* _Selected text_
I've been a mama for 4 years....

Jeremiah on his birthday, October 8th, 2009
The first time I realize I had a baby in my tummy, I was shocked. There was something alive inside of me. A human. It felt so...sci-fi to me. 

I was about 7 months pregnant when I broke down, water streaming, in the hottest shower I could stand. I was terrified of motherhood. Terrified that I would be a mom like my mom and my step-dad. Terrified that my baby's life would be the same as mine. 

 Last night, as we got home from church, and I had just put Jeremiah to bed early for hitting his brother and another kid in the nursery, I knew....I knew that his anger came from my anger. This secret part of me that I hated. And as I cried to Trevor in the kitchen, after having knelt down beside Jeremiah's bed and talked to him, weeping and telling him that my daddy was really mean to me when I was a little girl, and it makes me a very angry person sometimes, and that he didn't deserve my anger. That I was sorry, so sorry, and will you forgive me baby? 

And Trevor looked at me and said, "The difference between you and your dad is that you are trying to change." 

Jeremiah, 2 weeks old
This motherhood thing is the hardest most exhausting thing I've ever had to do. It's day in day out no vacation no break always on guard. For 4 years I've wrestled with feelings of inadequacy and fear that I'm not doing it right. That I'm going to screw up all my kids and they are going to turn into serial killers. 

It's sorta cliche to say, but I'm going to say it anyway, because it's darn truth. I wouldn't be who I am today if I hadn't gone through the fires I did. Motherhood has been the same. I would not be who I am right now if I hadn't been through what I have been the past 4 years.

* _Dataset_
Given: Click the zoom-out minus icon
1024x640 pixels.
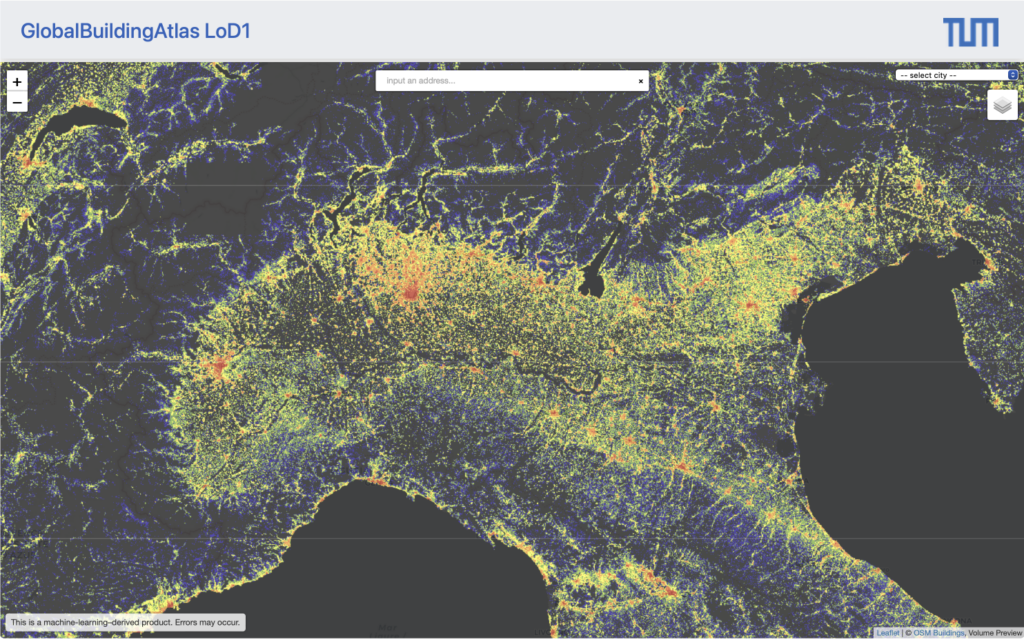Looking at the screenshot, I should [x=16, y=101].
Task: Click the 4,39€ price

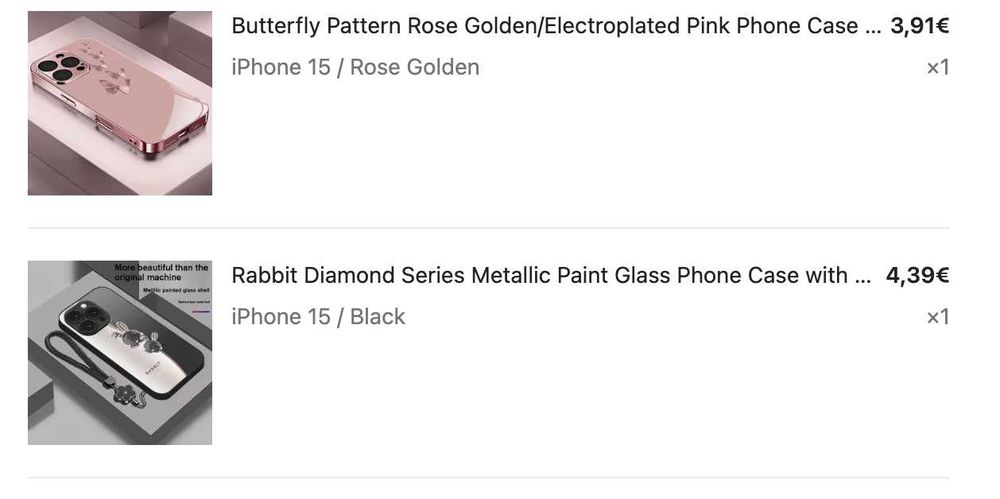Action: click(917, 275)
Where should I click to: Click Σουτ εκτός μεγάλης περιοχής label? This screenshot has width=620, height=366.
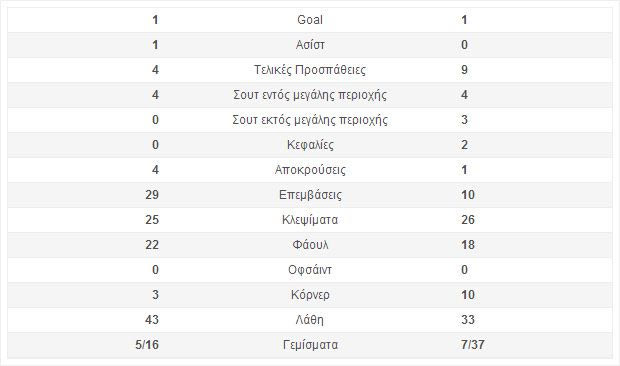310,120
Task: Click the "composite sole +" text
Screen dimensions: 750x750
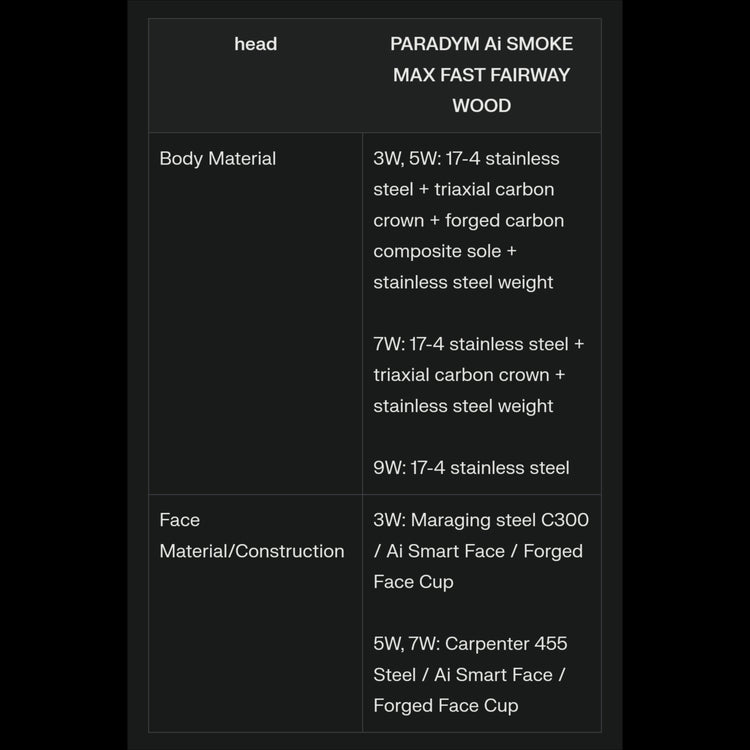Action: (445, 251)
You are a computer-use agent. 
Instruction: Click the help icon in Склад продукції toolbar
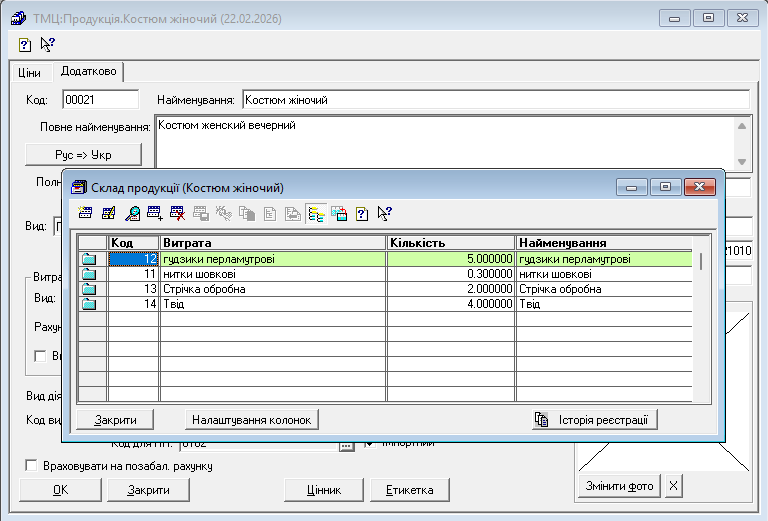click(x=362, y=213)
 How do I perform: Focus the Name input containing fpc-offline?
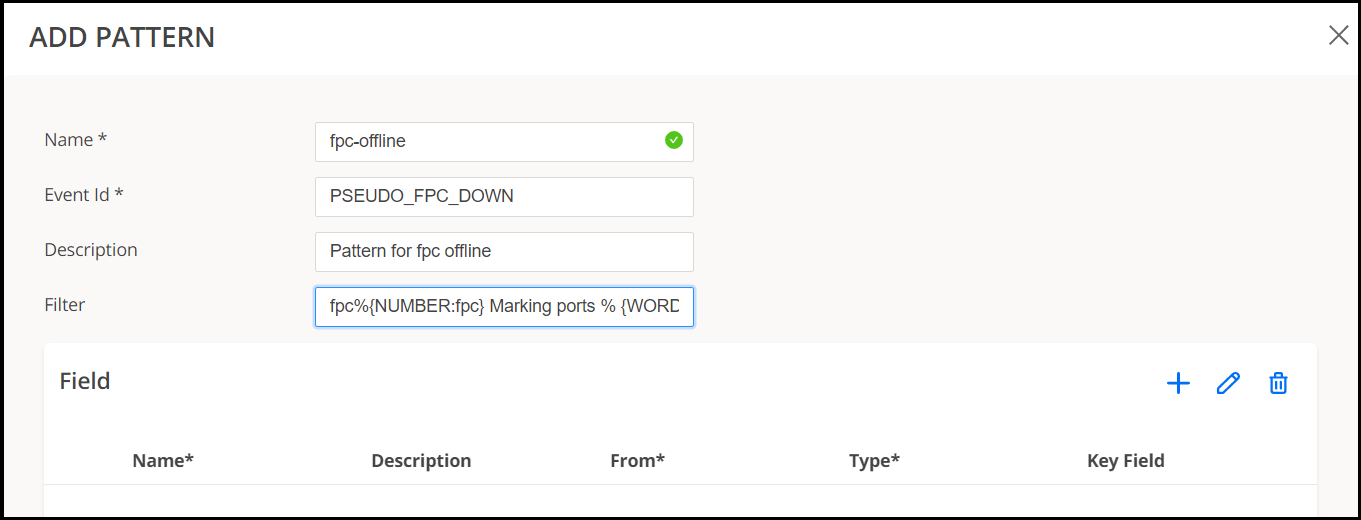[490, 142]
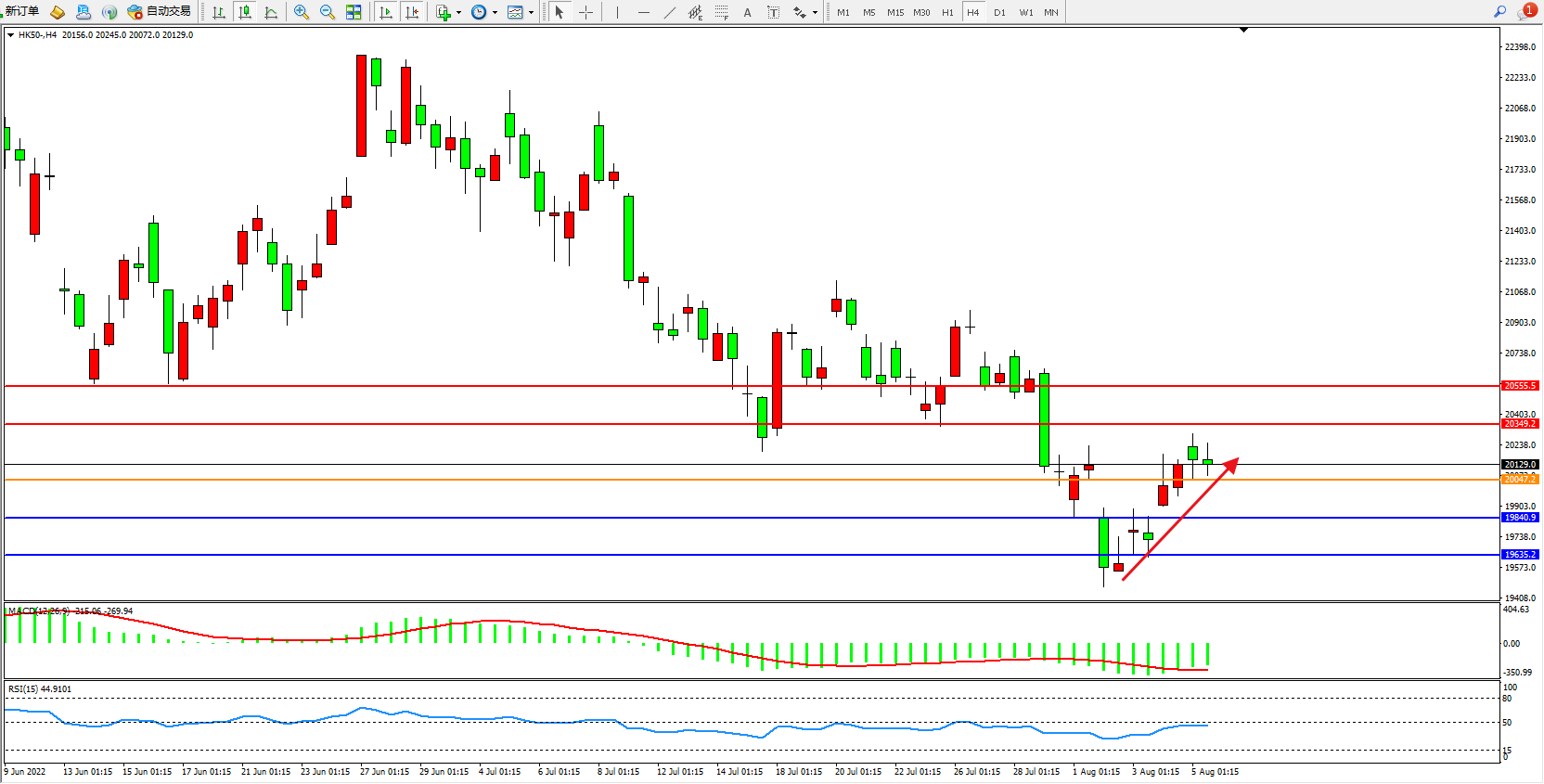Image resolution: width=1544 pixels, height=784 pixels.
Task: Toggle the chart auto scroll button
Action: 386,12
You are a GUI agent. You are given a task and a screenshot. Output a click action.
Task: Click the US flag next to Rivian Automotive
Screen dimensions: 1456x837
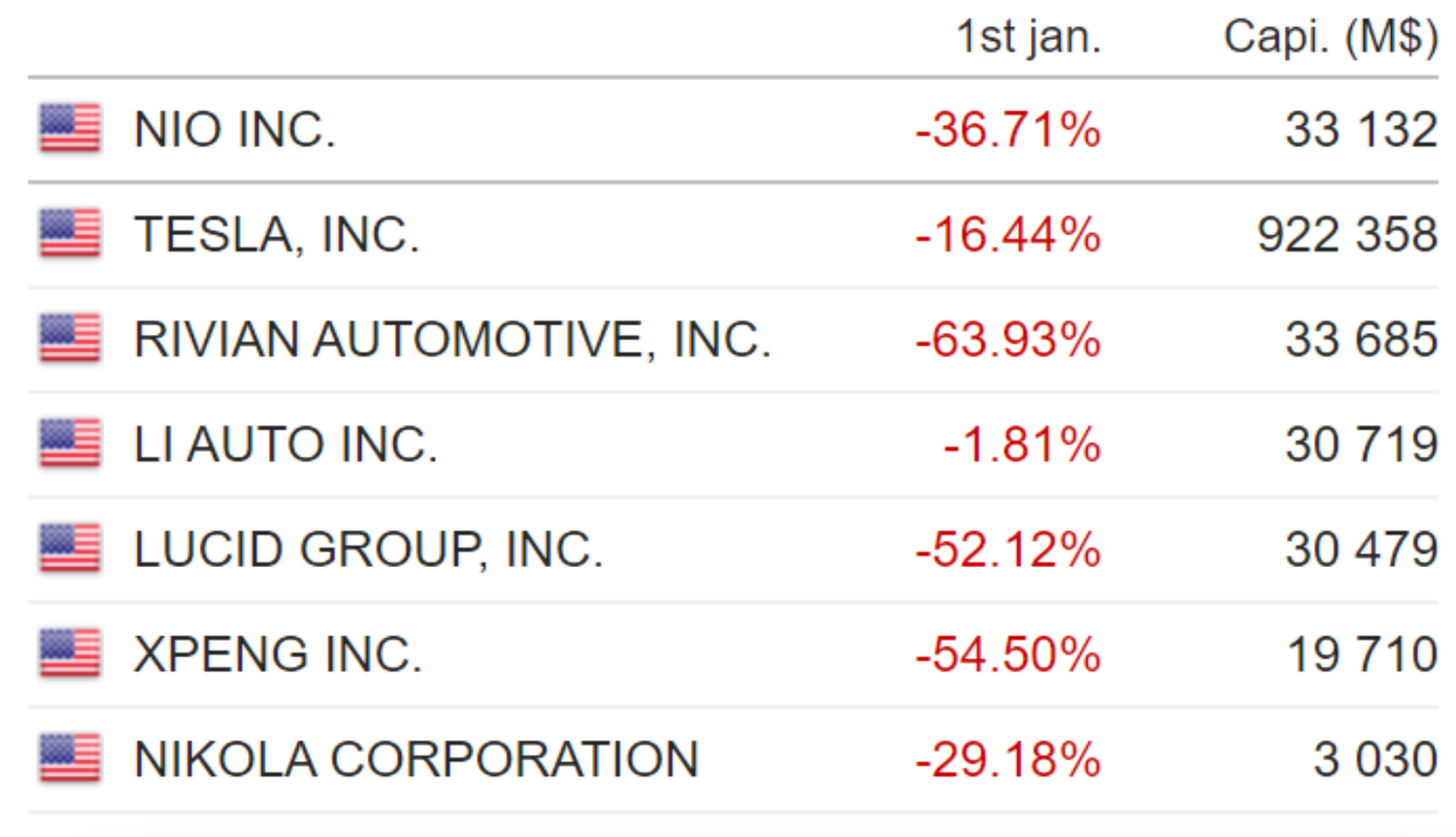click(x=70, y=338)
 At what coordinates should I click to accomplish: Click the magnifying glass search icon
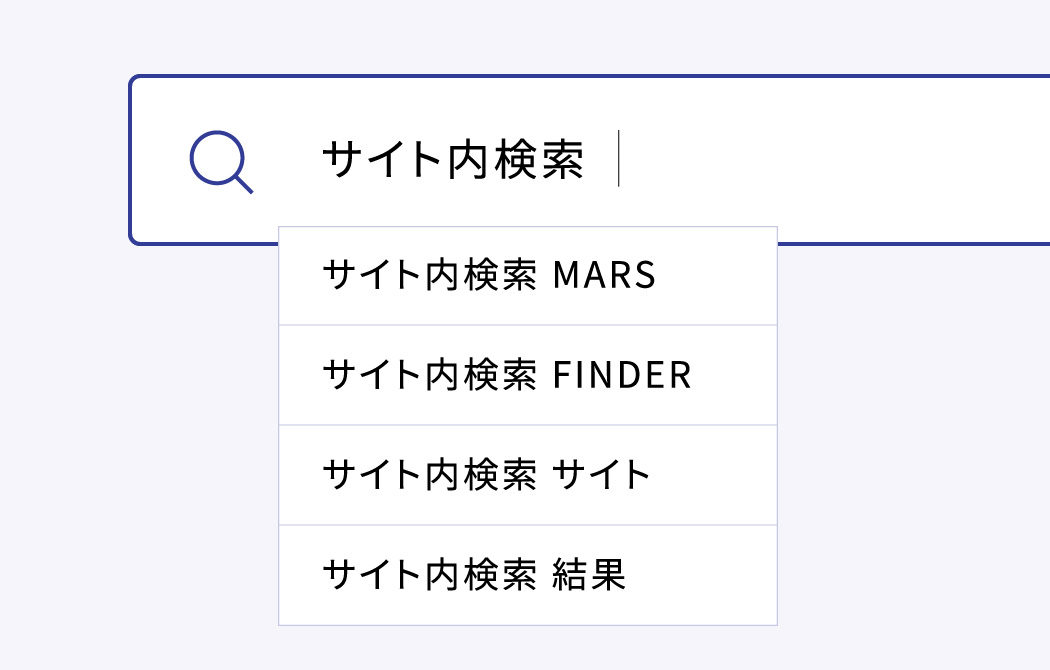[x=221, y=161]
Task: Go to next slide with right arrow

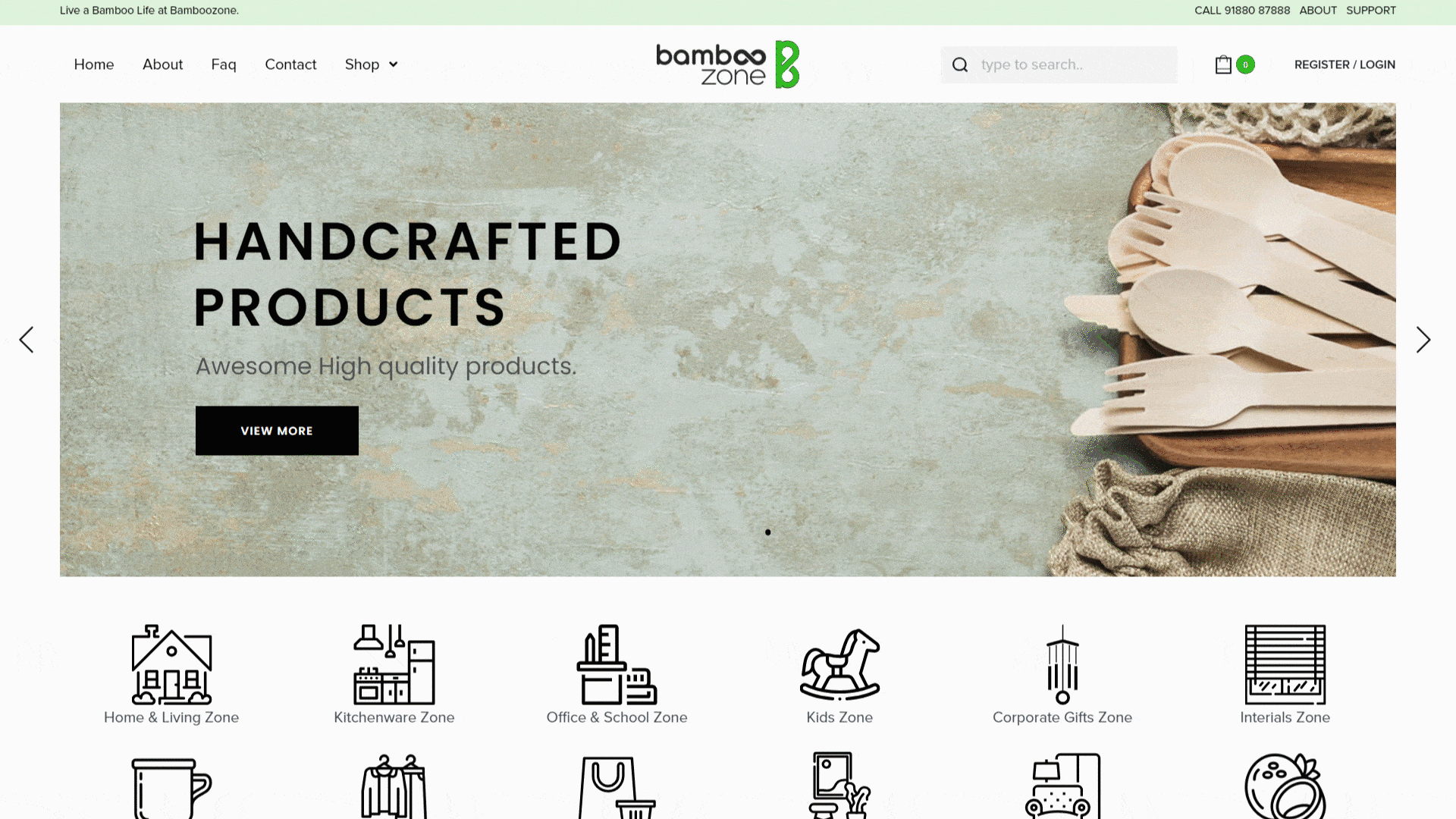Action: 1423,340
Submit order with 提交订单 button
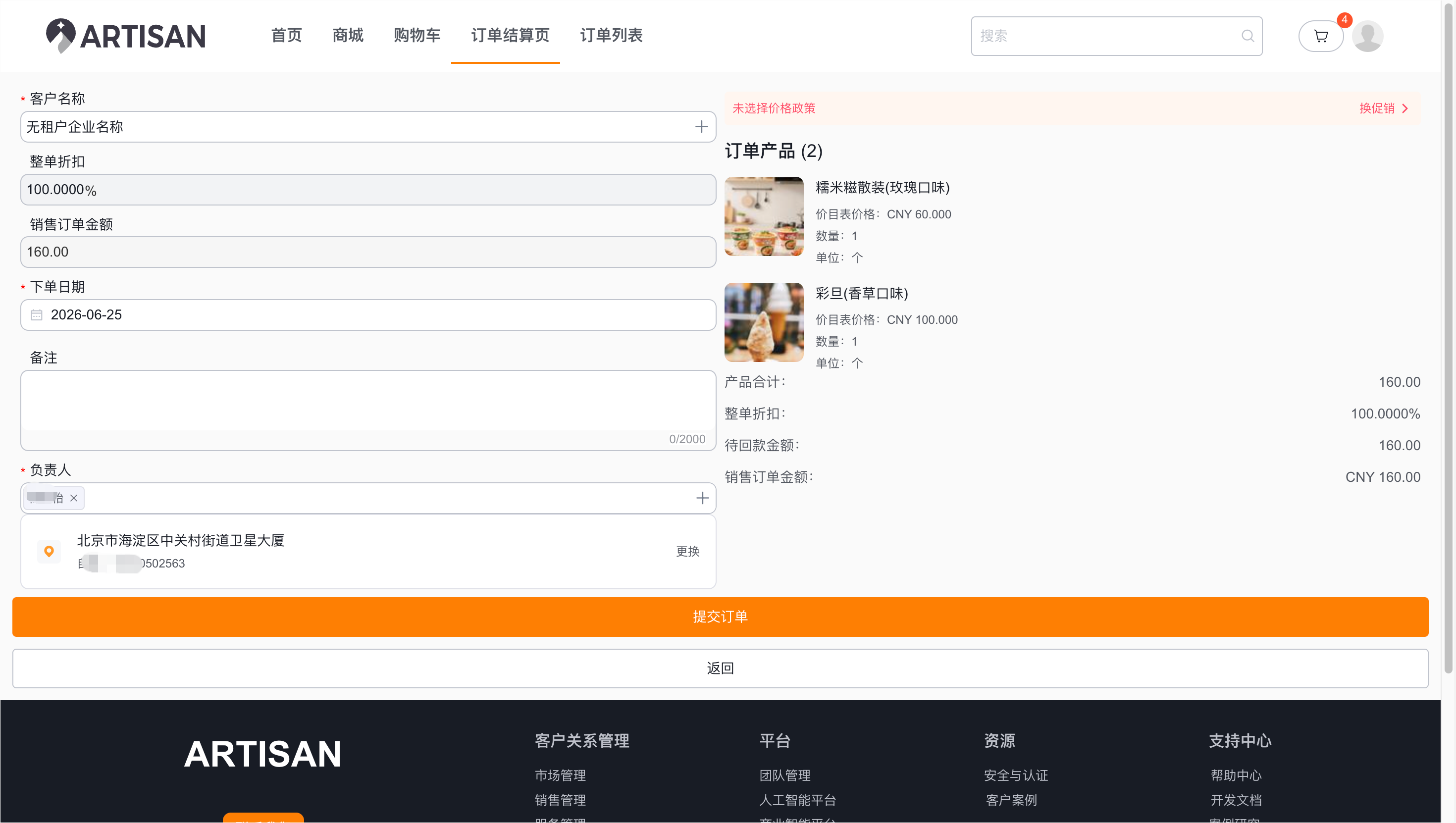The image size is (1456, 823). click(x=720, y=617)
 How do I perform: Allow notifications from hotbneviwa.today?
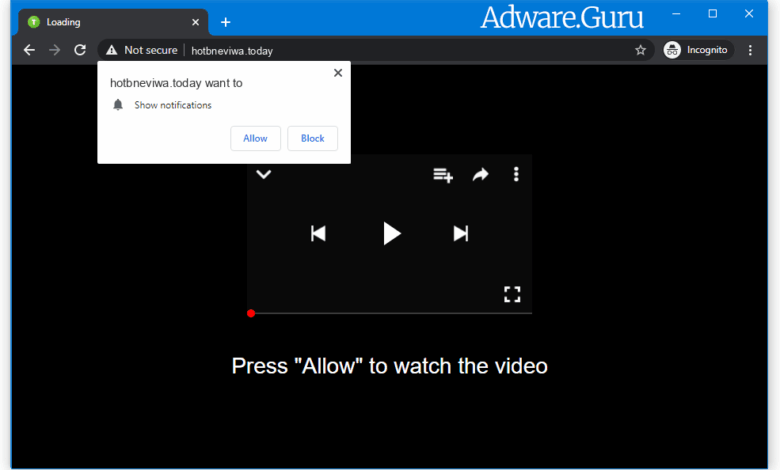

* _Task 1_
Can you repeat the motherhood post word for word, from "It's sorta cliche" up to and including "past 4 years."?
* _Task 2_
Answer these about the motherhood post:
(a) How many years has the writer been a mama?
(b) About how many months pregnant was the writer when breaking down in the shower?
(c) Why was Jeremiah put to bed early after church?
* _Task 3_
Could you resume the motherhood post, picking up right after its last sentence?
The entries have nothing to do with the post about motherhood.

* _Exercise output 1_
It's sorta cliche to say, but I'm going to say it anyway, because it's darn truth. I wouldn't be who I am today if I hadn't gone through the fires I did. Motherhood has been the same. I would not be who I am right now if I hadn't been through what I have been the past 4 years.

* _Exercise output 2_
(a) 4 years
(b) About 7 months
(c) For hitting his brother and another kid in the nursery

* _Exercise output 3_
Motherhood has taught me selflessness like nothing else in the world could. It has taught me empathy and compassion for someone who doesn't always appreciate it. It has taught me that "I'm sorry" are just as important words to a child as "I love you" or "Let's eat cake." It has beaten me down and ground me into the dust. It has expanded my existence to encompass these 3 little miracles, expanded my heart a thousandfold, my mind to it's outer limits, and my body, well, that's been expanded many a time. 

I am a good mama. I know that now. I didn't always believe that. But I know that my love and compassion and gentleness for my boys far outweigh any anger that comes up. I am not like my step-dad, because I have the Holy Spirit. I've written about what my dad used to do to me, and there is just no comparison. He is an angry person who's never dealt with his anger, still wears it like a cloak. The one time I was ready to talk to him, tell him I had forgiven him, that I was the only person in that room who didn't want him to leave, he pretended like I didn't exist. He is blinded by his anger, and I am nothing like him. 

The day before Jeremiah was born
And all I can think about today, the day before he was born, was 4 years ago, laying in Trevor's hospital bed, is the excitement. We couldn't even sleep, we talked late into the night, about becoming parents the next morning. There was no fear, no hesitation. Just a deep, deep joy that Trevor and I had been graciously blessed with this entire human, and that no matter how hard it was going to be, it would be worth it.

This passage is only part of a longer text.